August 7 came, and we had a fury of a morning. By lunch time we had received a phone call from our geneticist with an answer. An answer! My mommy heart jumped with excitement. The unknown was seriously eating me alive from the inside out. I had to put all my things down at TJ Maxx and go to the car to finish the call. The doctor told me what the disorder was called and immediately encouraged me not to get online and look it up. The phone call was a lot to take in. And really what can you process when you are sitting in a TJ Maxx parking lot anyway? I feverishly wrote notes because I knew Mark would have questions. I look back at them now, and they make absolutely no sense. Did I mention that I’m the worst at these kinds of things?! I went to pick up Rowe at school when I get off the phone and ran into Mark on my way. I just lost it. What I couldn’t get Mark to understand during those early moments, and what I kept replaying over in my head, was how many times the doctor referred to death and the “end of life” for Willa. WHAT?! My expectations were set on this child growing out of whatever this was and growing up to live a full happy life.
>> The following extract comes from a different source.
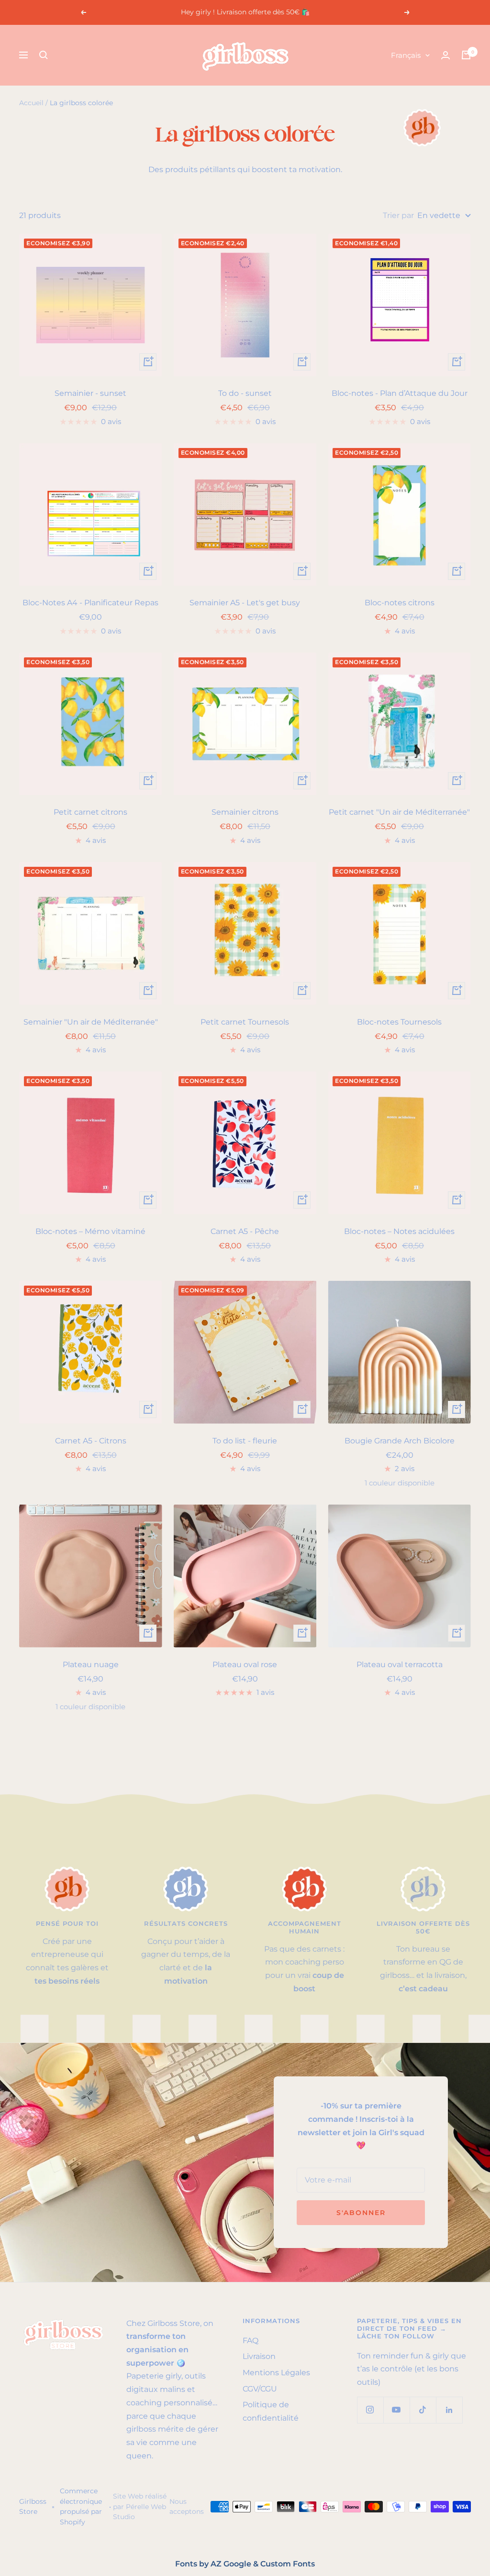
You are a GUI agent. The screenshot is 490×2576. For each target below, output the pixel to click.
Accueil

A lot changed for our family on that day. Our day to day didn’t. Willa didn’t. Rowe didn’t. But we lost that glimmer of hope that this was something she’d grow out of. We lost hope that we were ever going to have that “normal” family. I lost hope that I would go back to work. I lost hope that therapy would not be my norm. I lost hope that I would get to help Willa put on her wedding dress.
As the days and weeks have passed, I have found new joys and learned so much about the expectations we set on ourselves. I get to see the face of Jesus every day in this child. I get to see His mercies with her and with refining me every day. I get to see grace in my marriage where there was very little before. I see appreciation for the messes and things that used to make me growl under my breath. I have learned that expectations are man-made and made to be broken. It is only when you can adapt to their brokenness that you have succeeded. I struggle daily with the idea that comparison is the stealer of joy. I have learned that I have been letting Satan attack my family, my marriage, and my mind for far too long. I am broken and weary. The one thing that stops me in my tracks and pushes me forward is knowing that I serve a God that has watched his child suffer. He has seen His child die. I will witness these very things. And I am not alone.
For today we move forward. We have a diagnosis, and I am forever grateful for that. I am terrified. I am humbled that God chose us to walk this path. And I am joyful that I get to love on my sweet angel for as long as I possibly can.
Mark has said it before, but we truly cannot thank you all enough for everything you have prayed and sacrificed on our behalf. We are so very blessed!